Nari Ward is a master of weaving personal narratives with cultural and historic associations. The Jamaican-born native spent time at the Isabella Stewart Gardner Museum
as a coveted artist-in-residence and is returning in January to install a new piece for the exterior façade of the museum.
Entitled Divination X, Ward created a contemporary piece that resembles an x-ray of a cowrie shell reading a method of fortune-telling in many religions in response to the question that we all have: What does the future hold? The installation will be on view from January 6 to June 29 on the Anne H. Fitzpatrick Façade, a focal point for the museums emphasis on public art. This will be the sixth façade installation.
To celebrate the opening of Divination X and the museums commitment to public art, there will be an art-filled breakfast event and lively conversation on Wed. January 7 from 8:30 a.m. to 10:30 a.m. with Ward, Anne Hawley, the Norma Jean Calderwood Director, and Pieranna Cavalchini, the Tom and Lisa Blumenthal Curator of Contemporary Art.

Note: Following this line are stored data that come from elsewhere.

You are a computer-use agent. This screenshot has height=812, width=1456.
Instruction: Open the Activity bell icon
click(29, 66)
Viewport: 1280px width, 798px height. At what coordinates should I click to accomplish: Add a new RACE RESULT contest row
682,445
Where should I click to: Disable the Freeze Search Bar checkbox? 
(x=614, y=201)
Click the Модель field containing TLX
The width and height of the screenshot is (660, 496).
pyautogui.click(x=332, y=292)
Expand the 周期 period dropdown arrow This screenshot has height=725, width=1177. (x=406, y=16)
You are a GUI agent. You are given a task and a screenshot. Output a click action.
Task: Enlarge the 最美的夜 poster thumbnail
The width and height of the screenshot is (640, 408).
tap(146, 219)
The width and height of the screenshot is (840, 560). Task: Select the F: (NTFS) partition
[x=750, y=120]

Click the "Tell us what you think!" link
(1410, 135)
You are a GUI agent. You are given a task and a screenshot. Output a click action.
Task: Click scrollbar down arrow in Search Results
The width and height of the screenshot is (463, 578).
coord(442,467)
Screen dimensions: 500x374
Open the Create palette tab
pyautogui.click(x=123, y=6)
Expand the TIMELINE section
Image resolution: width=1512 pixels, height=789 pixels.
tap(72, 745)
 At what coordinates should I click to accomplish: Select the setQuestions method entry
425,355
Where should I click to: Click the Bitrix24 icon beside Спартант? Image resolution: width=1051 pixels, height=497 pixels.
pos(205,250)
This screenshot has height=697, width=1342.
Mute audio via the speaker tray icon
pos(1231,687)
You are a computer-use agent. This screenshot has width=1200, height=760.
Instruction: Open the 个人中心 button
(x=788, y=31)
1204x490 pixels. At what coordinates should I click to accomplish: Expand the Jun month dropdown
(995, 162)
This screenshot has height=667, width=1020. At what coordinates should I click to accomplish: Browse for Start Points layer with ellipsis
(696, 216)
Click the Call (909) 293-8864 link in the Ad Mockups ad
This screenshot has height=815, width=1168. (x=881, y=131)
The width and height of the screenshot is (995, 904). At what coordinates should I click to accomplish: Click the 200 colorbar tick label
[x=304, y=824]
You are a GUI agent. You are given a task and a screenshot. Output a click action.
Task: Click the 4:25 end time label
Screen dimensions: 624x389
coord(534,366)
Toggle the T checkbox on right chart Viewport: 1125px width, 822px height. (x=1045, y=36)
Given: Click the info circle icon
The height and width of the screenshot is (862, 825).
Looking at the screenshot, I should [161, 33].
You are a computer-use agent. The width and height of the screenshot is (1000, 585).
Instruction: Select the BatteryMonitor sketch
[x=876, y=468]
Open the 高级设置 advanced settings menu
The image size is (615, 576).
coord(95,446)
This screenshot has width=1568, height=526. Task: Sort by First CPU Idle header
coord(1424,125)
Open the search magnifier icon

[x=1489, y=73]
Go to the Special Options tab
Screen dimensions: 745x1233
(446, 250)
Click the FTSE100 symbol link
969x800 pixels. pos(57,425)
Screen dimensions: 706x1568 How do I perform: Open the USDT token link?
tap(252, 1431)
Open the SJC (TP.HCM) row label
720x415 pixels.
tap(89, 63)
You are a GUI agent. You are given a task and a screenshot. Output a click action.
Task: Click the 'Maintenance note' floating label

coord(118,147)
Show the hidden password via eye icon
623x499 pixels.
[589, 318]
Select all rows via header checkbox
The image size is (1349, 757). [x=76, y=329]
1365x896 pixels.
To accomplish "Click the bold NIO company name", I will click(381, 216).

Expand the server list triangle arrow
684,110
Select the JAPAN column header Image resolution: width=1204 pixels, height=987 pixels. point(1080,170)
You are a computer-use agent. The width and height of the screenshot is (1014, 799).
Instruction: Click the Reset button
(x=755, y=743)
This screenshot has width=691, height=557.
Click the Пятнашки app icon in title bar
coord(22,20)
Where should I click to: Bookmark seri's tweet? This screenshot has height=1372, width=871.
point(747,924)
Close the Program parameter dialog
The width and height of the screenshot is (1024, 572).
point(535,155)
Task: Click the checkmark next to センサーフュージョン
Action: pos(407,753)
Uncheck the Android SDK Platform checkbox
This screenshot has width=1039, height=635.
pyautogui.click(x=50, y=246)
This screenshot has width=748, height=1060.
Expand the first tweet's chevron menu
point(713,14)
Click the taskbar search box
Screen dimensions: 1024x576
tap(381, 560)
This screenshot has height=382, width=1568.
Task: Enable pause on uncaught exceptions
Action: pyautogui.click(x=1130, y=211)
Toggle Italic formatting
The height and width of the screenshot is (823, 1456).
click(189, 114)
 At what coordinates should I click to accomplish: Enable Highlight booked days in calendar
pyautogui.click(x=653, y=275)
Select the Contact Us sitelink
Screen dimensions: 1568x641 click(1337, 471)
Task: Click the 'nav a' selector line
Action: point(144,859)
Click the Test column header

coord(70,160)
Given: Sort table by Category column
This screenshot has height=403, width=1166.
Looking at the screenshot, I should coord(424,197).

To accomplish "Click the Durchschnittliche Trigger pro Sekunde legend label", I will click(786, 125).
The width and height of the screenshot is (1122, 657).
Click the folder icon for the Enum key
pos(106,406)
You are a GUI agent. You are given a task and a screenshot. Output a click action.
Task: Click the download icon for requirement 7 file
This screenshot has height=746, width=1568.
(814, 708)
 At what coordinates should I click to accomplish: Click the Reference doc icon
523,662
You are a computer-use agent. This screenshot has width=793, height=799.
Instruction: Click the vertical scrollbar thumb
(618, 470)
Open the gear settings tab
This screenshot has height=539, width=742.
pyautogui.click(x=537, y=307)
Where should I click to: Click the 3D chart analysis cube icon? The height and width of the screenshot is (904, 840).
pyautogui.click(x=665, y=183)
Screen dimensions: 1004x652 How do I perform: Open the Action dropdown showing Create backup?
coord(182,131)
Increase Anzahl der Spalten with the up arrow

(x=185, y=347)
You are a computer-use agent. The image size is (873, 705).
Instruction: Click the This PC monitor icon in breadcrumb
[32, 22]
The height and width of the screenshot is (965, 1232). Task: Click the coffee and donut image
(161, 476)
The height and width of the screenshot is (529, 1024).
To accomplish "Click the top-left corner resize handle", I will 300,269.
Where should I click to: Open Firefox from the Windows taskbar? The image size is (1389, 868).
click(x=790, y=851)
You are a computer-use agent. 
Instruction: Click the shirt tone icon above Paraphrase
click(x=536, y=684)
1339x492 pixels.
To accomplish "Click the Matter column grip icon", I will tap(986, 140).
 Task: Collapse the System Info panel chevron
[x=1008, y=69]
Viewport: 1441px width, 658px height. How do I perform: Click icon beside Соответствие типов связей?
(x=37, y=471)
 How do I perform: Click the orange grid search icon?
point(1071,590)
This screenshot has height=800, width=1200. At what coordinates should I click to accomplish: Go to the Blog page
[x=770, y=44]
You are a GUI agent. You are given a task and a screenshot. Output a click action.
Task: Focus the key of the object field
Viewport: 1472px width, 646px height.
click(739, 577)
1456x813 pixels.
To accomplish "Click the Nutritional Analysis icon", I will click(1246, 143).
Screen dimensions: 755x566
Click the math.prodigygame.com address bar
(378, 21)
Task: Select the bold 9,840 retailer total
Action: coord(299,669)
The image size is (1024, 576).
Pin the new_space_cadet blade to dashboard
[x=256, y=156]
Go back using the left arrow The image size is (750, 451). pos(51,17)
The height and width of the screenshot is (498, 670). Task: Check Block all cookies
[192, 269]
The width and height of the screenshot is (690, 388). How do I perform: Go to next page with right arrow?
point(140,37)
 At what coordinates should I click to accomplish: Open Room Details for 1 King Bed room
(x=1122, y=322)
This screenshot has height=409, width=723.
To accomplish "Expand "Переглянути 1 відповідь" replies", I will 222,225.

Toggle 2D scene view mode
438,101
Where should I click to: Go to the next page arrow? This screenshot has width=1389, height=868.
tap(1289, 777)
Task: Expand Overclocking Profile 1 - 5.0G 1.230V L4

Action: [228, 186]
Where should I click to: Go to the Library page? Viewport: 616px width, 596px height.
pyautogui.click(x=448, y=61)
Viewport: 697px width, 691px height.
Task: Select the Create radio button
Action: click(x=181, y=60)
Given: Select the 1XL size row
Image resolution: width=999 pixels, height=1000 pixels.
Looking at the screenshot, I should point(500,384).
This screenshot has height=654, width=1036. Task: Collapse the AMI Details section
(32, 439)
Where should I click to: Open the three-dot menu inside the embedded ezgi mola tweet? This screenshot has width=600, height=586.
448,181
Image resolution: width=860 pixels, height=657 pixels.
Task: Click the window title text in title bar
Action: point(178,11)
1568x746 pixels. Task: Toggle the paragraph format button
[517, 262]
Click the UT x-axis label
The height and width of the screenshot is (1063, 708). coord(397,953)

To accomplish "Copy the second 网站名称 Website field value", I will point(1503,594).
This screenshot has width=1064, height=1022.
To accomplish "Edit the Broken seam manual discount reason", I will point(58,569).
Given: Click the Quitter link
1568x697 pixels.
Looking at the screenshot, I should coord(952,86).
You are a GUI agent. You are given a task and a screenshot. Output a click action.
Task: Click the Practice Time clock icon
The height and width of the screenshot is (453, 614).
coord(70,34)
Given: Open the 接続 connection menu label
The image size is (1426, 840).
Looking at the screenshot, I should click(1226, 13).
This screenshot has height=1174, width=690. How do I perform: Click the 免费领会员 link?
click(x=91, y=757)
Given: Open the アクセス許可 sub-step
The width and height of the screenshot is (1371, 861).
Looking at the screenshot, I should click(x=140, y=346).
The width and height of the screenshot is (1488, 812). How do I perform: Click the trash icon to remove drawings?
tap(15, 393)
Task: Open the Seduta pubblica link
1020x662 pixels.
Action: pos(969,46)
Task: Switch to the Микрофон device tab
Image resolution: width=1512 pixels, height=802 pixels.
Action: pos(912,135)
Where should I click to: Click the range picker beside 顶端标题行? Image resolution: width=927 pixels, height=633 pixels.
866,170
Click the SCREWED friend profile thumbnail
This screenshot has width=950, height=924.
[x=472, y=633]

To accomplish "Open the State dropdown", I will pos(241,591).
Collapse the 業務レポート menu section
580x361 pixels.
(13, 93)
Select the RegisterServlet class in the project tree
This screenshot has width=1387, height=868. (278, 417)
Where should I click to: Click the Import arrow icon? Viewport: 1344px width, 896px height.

In 2002, Ward was an artist-in-residence at the museum and later created an exhibition, Episodes: Bus Park & Forevermore, which took visitors on a metaphorical behind-the-scenes tour of the museums collection and its custodians. Outside, Ward installed Bus Park, a small yellow school bus that he transformed and parked on the museums grounds.
Artists-in-residence often spend time in the Gardner museums Conservation Laboratories. During a recent visit to the lab, Ward was struck by the x-ray of an angel candlestick holder, which was being restored. Viewing the vortex of unseen matter behind a golden angel may explain why the artist was inspired to use this imaging technique for presenting a yet-to-be imagined future.
X-rays are a form of imaging used for scanning, examining, and documenting physical matter. They can also change our mode of perception. Wards birds eye view of thrown cowrie shells in Divination X is an image which allows its diviner entry into things to come. The future, which is deemed to be invisible to us, is made, in part, more visible by an x-ray image of this ritual.
Throwing cowrie shells for divination is part of the family of geomancy. These practices use material supports to see into the future. In certain cultures, cowrie shells were first generally regarded as currency and later as part of the paraphernalia of sacred practices in many animistic religions. Although not a devotee of these practices, Ward has a profound regard for the origins and spiritual dimensions of these rituals and wants us to consider how natures mysterious designs can both inspire reverence as well as the yearning for control.
Artists-in-residence spend one month at the museum and are given the gift of time. Founded in 1992, the program continues the legacy of inspired support demonstrated by Isabella Stewart Gardner.